Answerability Fields: Answerable Location Estimation via Diffusion Models
Daichi Azuma, Taiki Miyanishi, Shuhei Kurita, Koya Sakamoto, Motoaki Kawanabe
TL;DR
The paper tackles agent-perspective question answering in 3D indoor environments by predicting where an agent should view to answer questions. It introduces Answerability Fields (AnsFields), a grid-based map of location-wise answerability scores computed with a VQA model and predicted in unseen scenes via a diffusion model conditioned on top-down maps and the question. The approach is grounded in ScanNet/ScanQA data, with OFA refining the answerability scores and InstructPix2Pix predicting AnsFields, achieving improvements over baselines in agent-perspective QA. Empirically, AnsFields enables more accurate and efficient QA by guiding viewpoint selection, reducing the need to explore irrelevant regions.
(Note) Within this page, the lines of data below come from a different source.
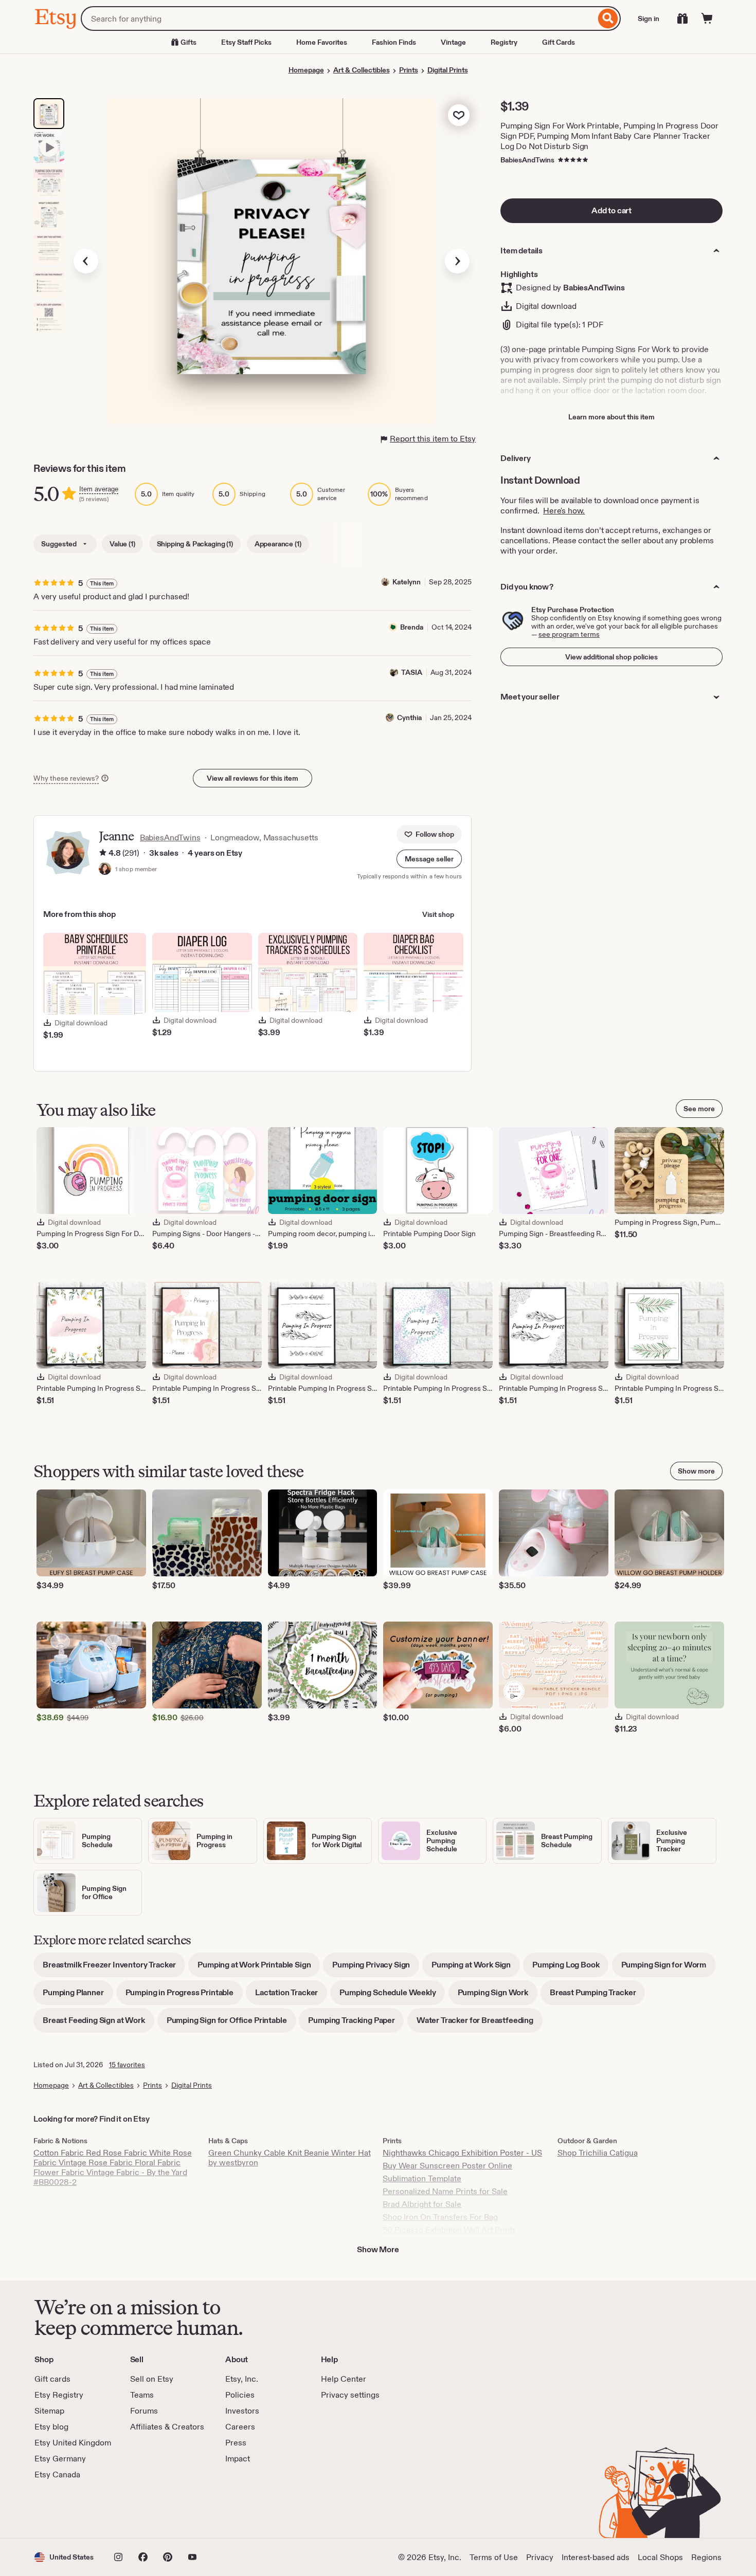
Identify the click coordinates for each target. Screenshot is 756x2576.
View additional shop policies (611, 657)
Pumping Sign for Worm (668, 1968)
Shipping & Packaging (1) (195, 544)
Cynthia (409, 717)
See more (699, 1109)
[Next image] (457, 261)
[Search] (608, 18)
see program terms (569, 634)
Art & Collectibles (361, 70)
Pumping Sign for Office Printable (231, 2024)
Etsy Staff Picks (246, 42)
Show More (378, 2249)
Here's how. (564, 511)
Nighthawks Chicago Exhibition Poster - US (462, 2153)
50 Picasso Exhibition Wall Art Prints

This work advances embodied AI by coupling map-conditioned reasoning with diffusion-based prediction to enhance interactions between agents and complex indoor environments.
Abstract
In an era characterized by advancements in artificial intelligence and robotics, enabling machines to interact with and understand their environment is a critical research endeavor. In this paper, we propose Answerability Fields, a novel approach to predicting answerability within complex indoor environments. Leveraging a 3D question answering dataset, we construct a comprehensive Answerability Fields dataset, encompassing diverse scenes and questions from ScanNet. Using a diffusion model, we successfully infer and evaluate these Answerability Fields, demonstrating the importance of objects and their locations in answering questions within a scene. Our results showcase the efficacy of Answerability Fields in guiding scene-understanding tasks, laying the foundation for their application in enhancing interactions between intelligent agents and their environments.